======== Data section ========

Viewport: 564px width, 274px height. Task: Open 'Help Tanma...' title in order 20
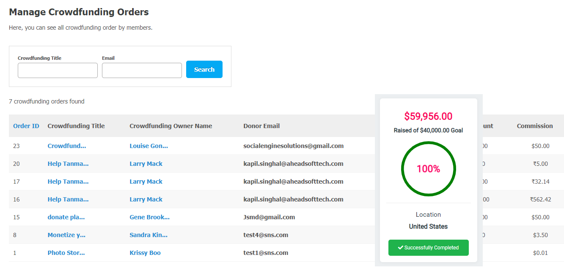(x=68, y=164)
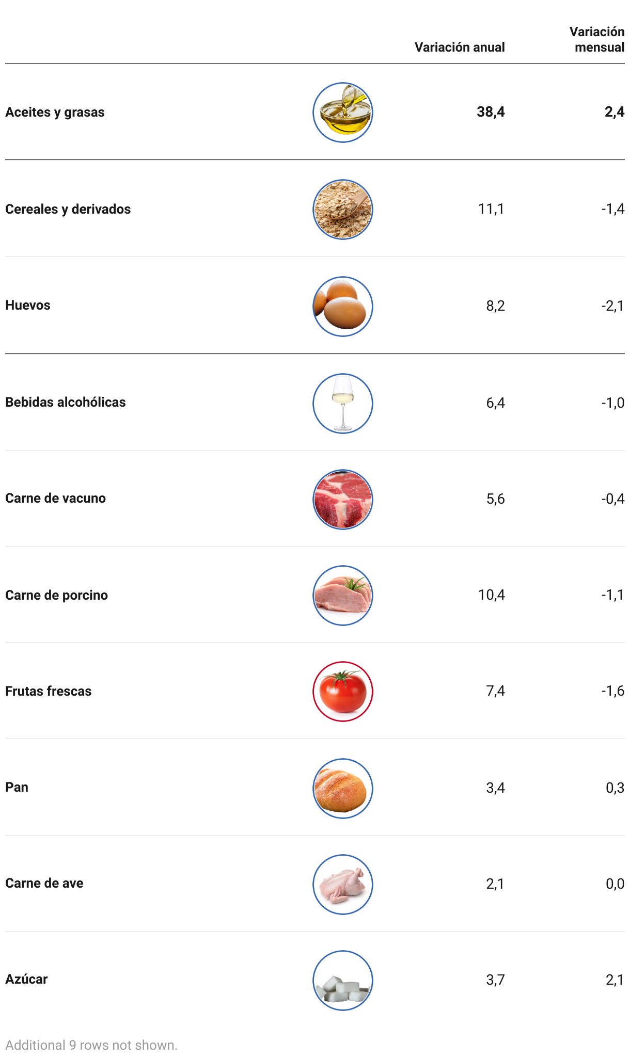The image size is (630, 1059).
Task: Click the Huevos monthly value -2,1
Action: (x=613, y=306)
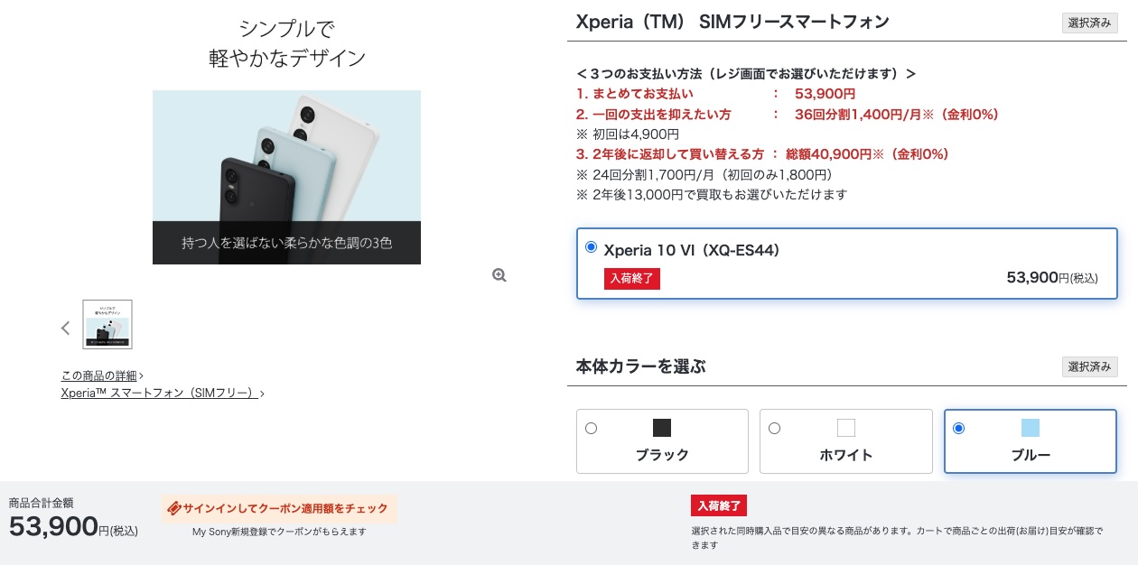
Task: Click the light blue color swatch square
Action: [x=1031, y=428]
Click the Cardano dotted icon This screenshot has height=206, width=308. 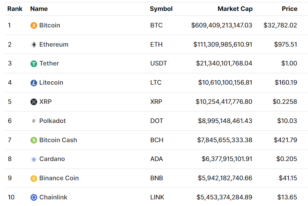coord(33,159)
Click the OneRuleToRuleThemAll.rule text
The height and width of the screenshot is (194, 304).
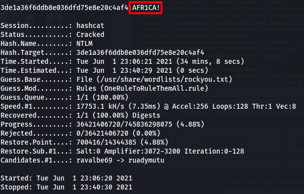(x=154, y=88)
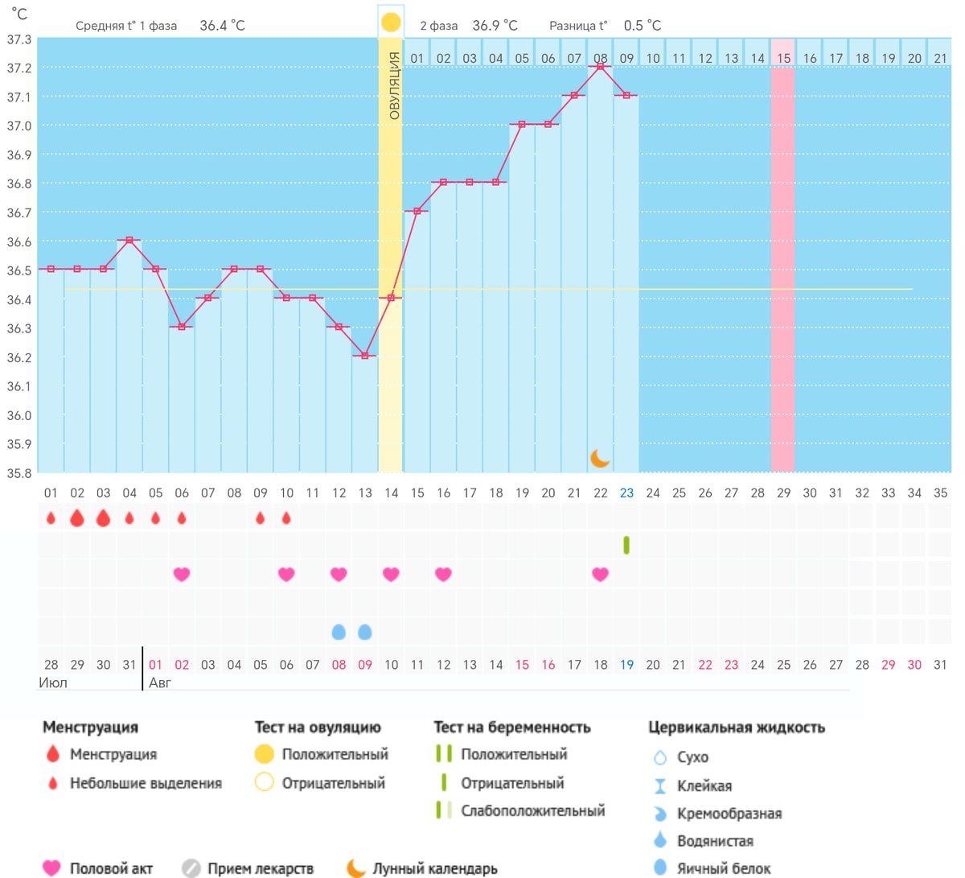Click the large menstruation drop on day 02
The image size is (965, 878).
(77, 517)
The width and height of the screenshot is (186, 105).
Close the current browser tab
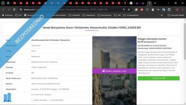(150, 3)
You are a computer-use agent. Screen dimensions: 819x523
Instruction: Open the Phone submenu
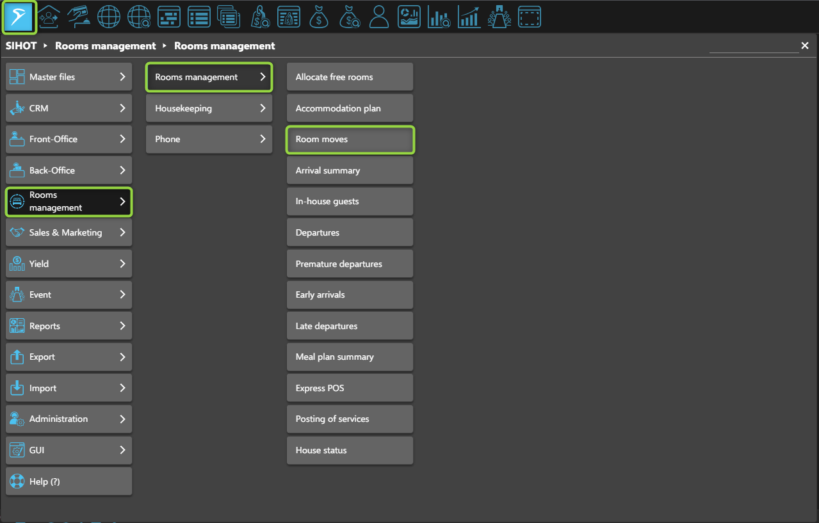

========
======== Data section ========

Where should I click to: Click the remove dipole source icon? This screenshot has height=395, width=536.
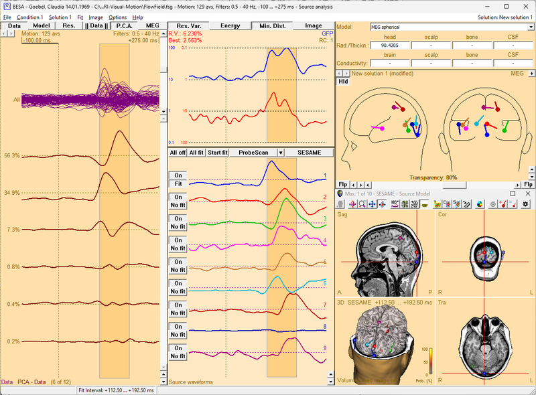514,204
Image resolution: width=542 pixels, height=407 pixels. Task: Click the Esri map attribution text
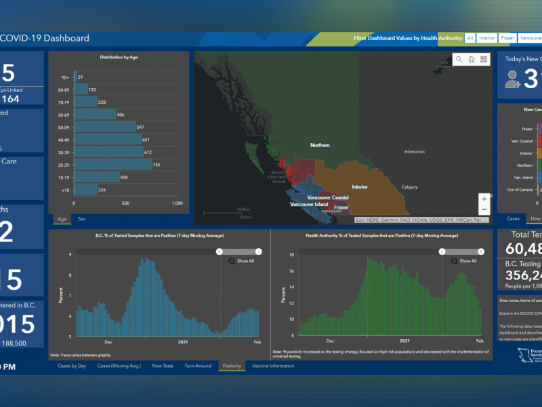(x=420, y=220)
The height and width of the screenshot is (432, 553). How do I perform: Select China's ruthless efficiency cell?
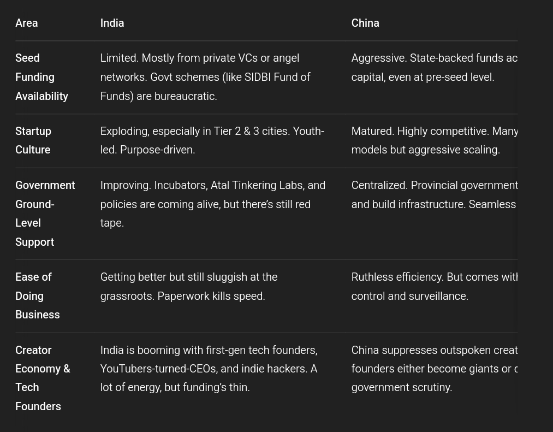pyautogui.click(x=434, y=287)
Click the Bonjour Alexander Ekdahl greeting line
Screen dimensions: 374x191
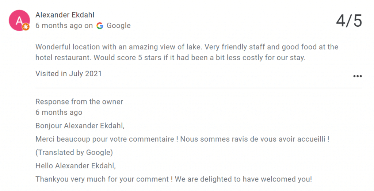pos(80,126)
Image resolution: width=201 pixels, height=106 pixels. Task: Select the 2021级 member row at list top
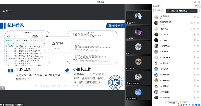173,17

========

**Required action**
Would you copy, word for word, only the lines above from the one containing "Click the OneRuleToRuleThemAll.rule text" through the one containing "Instruction: Open the Phone submenu", both included, and please leave out the pictures?

**Answer to the exercise**
Click the OneRuleToRuleThemAll.rule text
The height and width of the screenshot is (194, 304).
(x=154, y=88)
Click the large menstruation drop on day 02
The image size is (965, 878).
(77, 517)
The width and height of the screenshot is (186, 105).
Close the current browser tab
(150, 3)
You are a computer-use agent. Screen dimensions: 819x523
Instruction: Open the Phone submenu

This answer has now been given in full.